- _Your goal_:
Report every line of the listing below that contains the word "should", copying each one in full. Matching is case-sensitive.

— Start of Records supplied —

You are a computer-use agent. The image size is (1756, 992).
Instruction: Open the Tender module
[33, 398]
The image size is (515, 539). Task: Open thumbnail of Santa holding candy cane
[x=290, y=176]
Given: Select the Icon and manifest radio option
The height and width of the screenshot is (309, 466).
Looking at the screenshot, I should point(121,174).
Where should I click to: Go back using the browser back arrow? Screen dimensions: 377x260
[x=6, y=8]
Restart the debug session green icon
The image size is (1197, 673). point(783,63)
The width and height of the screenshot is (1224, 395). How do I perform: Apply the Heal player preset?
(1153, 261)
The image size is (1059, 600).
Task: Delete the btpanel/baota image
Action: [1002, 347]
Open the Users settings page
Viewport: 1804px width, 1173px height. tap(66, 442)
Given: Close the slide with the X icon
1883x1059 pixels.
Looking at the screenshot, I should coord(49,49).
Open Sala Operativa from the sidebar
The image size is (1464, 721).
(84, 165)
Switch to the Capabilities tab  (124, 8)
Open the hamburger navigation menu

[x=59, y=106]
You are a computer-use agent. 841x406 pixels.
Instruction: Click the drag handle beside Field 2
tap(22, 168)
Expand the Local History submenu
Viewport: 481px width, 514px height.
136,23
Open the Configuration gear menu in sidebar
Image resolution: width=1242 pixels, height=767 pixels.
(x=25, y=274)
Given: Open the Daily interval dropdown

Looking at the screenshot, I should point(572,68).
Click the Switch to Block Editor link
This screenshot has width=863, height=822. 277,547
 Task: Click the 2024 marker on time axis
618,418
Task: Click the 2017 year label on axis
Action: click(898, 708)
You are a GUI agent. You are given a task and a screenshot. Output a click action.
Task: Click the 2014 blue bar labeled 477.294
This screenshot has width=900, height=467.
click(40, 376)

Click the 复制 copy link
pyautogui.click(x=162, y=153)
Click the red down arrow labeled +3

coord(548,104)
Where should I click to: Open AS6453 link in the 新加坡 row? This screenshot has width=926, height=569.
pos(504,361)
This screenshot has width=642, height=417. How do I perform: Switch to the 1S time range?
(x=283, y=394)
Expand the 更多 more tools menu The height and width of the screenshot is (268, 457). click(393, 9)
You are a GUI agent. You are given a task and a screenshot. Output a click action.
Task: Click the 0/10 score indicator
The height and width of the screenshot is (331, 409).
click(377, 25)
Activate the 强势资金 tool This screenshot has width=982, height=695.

— End of Records supplied —

- _Correct output_:
Looking at the screenshot, I should point(121,174).
Where should I click to: Go back using the browser back arrow? Screen dimensions: 377x260
Looking at the screenshot, I should coord(49,49).
Looking at the screenshot, I should point(572,68).
Where should I click to: Open AS6453 link in the 新加坡 row? This screenshot has width=926, height=569.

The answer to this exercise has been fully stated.